Let $f:(0,\infty)\to\mathbb R$ be a differentiable function for which $f'\left(x\right)\cdot f'\left(\frac{1}{x}\right)<0$ for every $0<x\ne1$. Then $f'(1)=0$
I have this question, and I was wondering how to switch the fact the f is differentiable for every positive x into differentiable in a chosen interval that will help me with my proof.. I tried to make quiet a general interval in $[\frac{1}{x},x]$ but I'm afraid that I can't acctualy do that, and that it's not accurate..
d. True
We know $f$ is differential in $(0,\infty)$, therefore $f$ is also differentiable in the interval $[\frac{1}{x},x]$ for any $x ∈ R$ such that $0<\frac{1}{x}<1<x$.

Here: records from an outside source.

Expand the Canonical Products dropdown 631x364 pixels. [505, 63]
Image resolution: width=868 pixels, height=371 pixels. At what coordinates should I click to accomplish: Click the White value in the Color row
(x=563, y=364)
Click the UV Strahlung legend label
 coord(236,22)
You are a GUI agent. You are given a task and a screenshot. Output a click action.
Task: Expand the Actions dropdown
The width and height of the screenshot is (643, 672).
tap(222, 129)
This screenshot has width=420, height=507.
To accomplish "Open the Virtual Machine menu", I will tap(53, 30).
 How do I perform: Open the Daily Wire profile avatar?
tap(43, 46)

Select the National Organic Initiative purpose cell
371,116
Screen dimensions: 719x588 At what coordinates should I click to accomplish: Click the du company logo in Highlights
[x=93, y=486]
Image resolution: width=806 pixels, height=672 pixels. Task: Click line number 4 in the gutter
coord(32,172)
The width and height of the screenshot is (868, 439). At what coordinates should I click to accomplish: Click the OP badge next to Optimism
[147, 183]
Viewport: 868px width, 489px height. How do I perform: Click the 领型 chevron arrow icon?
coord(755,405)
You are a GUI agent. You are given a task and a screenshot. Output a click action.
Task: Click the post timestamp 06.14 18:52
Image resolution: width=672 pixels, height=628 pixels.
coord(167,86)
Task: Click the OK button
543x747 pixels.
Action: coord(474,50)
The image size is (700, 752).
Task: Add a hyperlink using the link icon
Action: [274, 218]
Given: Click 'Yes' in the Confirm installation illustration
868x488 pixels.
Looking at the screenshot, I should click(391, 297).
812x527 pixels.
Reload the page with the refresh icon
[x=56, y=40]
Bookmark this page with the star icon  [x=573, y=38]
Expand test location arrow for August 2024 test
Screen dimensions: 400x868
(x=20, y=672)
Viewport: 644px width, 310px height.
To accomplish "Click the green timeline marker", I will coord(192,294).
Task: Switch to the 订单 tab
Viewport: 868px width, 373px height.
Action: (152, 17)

Since $f'\left(x\right)\cdot f'\left(\frac{1}{x}\right)<0$, by Darboux's theorem there exist a point $c ∈ R$ such that
$\frac{1}{x} < c < x$ and $f'(c)=0$.
Assume toward contradiction that c ≠ 1, then we have $f'\left(c\right)\cdot f'\left(\frac{1}{c}\right)<0$.
But since $f'(c)=0$, we have $0 \cdot f'\left(\frac{1}{c}\right)<0 \ \ \ ➜ \ \ \ 0 < 0$. Contradiction!
Therefore $c = 1$ and $f'(1) = 0$.
As @Proxava said, your proof is OK.
You can also show that $f$ is strictly monotone on $(0,1] \ \& \ [1,+\infty)$, in opposite directions.